Your assignment = The expected answer is the set of lines in the data below between the line holding "The width and height of the screenshot is (1442, 807)." and the line holding "Given: Open Help", inclusive, written out exactly.

Input =
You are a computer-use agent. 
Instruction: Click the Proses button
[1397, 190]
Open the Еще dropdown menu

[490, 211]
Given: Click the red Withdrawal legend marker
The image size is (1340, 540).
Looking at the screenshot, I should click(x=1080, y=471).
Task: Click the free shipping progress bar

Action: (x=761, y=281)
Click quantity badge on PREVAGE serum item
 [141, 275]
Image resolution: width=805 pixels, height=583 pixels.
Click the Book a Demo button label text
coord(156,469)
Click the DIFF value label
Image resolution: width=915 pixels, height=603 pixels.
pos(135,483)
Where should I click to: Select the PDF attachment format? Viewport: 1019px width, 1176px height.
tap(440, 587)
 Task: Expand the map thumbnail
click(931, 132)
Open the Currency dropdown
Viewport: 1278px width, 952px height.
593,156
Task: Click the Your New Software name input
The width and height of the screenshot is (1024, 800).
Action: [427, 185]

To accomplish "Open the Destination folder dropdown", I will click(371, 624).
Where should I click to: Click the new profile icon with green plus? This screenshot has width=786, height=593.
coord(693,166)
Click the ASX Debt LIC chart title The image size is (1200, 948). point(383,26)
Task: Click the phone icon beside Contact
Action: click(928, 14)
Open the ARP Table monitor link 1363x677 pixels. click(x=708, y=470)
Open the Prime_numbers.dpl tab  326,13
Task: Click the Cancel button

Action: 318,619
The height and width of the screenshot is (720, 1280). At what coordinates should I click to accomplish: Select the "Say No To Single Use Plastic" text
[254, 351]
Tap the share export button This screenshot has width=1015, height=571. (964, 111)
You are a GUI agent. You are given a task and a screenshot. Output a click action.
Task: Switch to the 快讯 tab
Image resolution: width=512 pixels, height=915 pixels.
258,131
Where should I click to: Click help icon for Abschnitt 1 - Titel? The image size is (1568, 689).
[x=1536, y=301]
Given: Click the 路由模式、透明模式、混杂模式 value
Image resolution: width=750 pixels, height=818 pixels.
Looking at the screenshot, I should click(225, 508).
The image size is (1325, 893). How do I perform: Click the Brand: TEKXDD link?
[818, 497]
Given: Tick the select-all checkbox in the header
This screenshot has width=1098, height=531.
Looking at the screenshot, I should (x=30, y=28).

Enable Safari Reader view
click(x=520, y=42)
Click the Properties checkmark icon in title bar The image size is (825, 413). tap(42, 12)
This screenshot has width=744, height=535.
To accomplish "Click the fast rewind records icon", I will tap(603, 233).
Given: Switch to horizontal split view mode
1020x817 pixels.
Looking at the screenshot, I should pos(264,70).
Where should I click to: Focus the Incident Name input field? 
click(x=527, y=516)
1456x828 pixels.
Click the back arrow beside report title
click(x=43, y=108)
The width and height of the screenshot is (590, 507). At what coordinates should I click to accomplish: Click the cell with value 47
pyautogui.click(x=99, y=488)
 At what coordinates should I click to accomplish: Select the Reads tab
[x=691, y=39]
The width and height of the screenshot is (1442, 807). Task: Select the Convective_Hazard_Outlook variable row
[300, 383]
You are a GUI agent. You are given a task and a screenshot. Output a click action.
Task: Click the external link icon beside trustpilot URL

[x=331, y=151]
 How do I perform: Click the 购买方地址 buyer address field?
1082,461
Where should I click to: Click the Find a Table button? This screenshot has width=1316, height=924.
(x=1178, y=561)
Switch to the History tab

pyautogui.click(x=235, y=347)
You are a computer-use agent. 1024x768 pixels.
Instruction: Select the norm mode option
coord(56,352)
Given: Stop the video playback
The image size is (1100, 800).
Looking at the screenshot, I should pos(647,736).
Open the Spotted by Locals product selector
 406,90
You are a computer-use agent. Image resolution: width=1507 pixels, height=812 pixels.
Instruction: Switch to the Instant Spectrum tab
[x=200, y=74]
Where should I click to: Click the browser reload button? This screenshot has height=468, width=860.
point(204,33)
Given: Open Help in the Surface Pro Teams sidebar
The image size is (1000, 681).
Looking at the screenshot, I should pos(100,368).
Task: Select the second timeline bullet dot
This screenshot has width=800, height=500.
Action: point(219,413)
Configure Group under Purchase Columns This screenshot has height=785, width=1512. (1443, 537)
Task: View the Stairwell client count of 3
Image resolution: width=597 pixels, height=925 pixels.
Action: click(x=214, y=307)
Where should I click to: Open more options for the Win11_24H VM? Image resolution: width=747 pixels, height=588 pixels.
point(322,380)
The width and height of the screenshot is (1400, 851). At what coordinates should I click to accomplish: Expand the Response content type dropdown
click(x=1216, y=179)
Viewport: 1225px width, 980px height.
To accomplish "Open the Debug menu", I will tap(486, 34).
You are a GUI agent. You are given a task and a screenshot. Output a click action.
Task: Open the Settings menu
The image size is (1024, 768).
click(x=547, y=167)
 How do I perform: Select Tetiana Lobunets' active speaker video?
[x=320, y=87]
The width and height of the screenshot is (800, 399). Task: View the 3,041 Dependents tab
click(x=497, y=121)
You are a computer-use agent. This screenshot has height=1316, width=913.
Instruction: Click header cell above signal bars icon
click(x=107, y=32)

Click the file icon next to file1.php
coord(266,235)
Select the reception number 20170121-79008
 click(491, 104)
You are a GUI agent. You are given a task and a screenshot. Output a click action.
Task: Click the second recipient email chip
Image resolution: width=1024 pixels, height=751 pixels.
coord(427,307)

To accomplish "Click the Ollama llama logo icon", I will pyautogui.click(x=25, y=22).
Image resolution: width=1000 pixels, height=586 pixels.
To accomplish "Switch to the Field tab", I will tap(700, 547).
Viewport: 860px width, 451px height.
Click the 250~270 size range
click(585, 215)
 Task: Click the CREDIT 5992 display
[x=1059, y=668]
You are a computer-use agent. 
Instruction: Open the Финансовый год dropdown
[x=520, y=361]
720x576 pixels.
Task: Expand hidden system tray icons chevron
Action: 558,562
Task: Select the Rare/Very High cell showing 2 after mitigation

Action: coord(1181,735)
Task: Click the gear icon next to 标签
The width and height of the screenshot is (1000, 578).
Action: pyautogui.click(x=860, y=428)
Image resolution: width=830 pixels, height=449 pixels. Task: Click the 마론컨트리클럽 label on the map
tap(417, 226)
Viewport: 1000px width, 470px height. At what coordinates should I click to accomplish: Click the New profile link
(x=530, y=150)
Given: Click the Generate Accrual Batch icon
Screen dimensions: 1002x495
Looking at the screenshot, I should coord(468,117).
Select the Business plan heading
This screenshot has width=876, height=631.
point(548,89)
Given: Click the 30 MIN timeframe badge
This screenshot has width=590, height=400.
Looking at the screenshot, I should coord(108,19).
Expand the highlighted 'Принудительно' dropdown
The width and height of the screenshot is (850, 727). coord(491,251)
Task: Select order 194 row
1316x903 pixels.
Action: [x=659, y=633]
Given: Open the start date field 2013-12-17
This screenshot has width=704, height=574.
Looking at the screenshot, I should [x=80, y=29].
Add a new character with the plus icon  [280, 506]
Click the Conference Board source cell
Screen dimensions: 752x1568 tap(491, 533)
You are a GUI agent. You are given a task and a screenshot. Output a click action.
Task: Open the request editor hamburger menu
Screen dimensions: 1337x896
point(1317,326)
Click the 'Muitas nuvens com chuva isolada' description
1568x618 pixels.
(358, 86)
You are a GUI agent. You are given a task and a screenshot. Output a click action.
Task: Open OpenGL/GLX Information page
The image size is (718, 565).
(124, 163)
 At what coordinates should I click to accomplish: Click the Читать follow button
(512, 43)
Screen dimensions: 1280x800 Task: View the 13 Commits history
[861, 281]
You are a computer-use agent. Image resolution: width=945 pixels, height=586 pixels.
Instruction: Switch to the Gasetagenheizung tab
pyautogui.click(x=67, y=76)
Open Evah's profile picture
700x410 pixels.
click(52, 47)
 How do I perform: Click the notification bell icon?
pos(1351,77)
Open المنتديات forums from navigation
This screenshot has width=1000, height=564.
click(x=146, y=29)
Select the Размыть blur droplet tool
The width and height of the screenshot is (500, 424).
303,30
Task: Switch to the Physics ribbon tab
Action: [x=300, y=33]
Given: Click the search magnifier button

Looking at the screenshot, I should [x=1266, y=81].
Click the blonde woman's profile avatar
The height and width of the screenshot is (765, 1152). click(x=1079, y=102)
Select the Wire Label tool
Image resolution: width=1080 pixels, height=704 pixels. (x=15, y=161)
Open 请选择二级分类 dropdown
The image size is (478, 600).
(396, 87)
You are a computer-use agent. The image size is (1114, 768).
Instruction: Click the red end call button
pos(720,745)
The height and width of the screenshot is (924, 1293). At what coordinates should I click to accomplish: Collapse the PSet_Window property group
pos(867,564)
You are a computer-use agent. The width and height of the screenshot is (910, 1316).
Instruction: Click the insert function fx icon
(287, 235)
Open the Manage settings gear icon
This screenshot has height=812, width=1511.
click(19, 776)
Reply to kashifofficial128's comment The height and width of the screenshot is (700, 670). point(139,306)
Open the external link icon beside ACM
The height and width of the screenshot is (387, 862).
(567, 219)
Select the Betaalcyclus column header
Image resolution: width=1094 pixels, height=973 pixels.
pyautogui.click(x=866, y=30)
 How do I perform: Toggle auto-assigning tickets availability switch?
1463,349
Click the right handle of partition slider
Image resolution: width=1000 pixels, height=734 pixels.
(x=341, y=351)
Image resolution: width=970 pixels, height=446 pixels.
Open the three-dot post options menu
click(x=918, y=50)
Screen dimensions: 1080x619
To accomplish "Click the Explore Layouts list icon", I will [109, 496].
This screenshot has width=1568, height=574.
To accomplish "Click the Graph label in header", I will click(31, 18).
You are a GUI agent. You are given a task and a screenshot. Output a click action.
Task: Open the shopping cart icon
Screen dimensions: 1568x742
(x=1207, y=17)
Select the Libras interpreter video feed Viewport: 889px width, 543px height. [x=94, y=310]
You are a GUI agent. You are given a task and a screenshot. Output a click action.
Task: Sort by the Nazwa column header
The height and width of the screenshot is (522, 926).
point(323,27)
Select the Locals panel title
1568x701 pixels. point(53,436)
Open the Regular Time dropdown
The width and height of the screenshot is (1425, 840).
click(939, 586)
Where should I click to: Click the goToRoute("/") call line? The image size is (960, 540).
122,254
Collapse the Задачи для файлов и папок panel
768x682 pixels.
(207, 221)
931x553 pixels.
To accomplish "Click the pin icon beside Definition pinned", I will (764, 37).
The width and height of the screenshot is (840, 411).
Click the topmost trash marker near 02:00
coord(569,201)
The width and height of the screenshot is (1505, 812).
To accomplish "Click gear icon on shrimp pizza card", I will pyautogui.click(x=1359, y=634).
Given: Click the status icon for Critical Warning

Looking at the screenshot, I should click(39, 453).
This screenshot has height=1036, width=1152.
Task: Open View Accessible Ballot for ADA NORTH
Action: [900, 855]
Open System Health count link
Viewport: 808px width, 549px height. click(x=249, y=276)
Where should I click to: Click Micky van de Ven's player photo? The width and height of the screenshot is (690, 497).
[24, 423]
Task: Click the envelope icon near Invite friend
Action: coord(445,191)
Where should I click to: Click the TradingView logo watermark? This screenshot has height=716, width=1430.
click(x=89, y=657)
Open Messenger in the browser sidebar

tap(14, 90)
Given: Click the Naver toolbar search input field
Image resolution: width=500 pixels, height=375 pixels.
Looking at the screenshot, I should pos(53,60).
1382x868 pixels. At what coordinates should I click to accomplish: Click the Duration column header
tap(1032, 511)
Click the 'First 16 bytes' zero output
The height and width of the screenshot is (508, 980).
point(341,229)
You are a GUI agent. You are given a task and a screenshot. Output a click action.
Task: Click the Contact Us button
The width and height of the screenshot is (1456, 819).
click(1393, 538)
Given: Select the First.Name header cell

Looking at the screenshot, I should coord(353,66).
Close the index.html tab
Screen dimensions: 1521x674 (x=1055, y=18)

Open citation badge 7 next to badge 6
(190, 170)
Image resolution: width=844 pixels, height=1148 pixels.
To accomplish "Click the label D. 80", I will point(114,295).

Solution =
The width and height of the screenshot is (1442, 807). Task: Select the Convective_Hazard_Outlook variable row
[300, 383]
You are a GUI agent. You are given a task and a screenshot. Output a click action.
Task: Click the external link icon beside trustpilot URL

[x=331, y=151]
 How do I perform: Click the 购买方地址 buyer address field?
1082,461
Where should I click to: Click the Find a Table button? This screenshot has width=1316, height=924.
(x=1178, y=561)
Switch to the History tab

pyautogui.click(x=235, y=347)
You are a computer-use agent. 1024x768 pixels.
Instruction: Select the norm mode option
coord(56,352)
Given: Stop the video playback
The image size is (1100, 800).
Looking at the screenshot, I should pos(647,736).
Open the Spotted by Locals product selector
 406,90
You are a computer-use agent. Image resolution: width=1507 pixels, height=812 pixels.
Instruction: Switch to the Instant Spectrum tab
[x=200, y=74]
Where should I click to: Click the browser reload button? This screenshot has height=468, width=860.
point(204,33)
Given: Open Help in the Surface Pro Teams sidebar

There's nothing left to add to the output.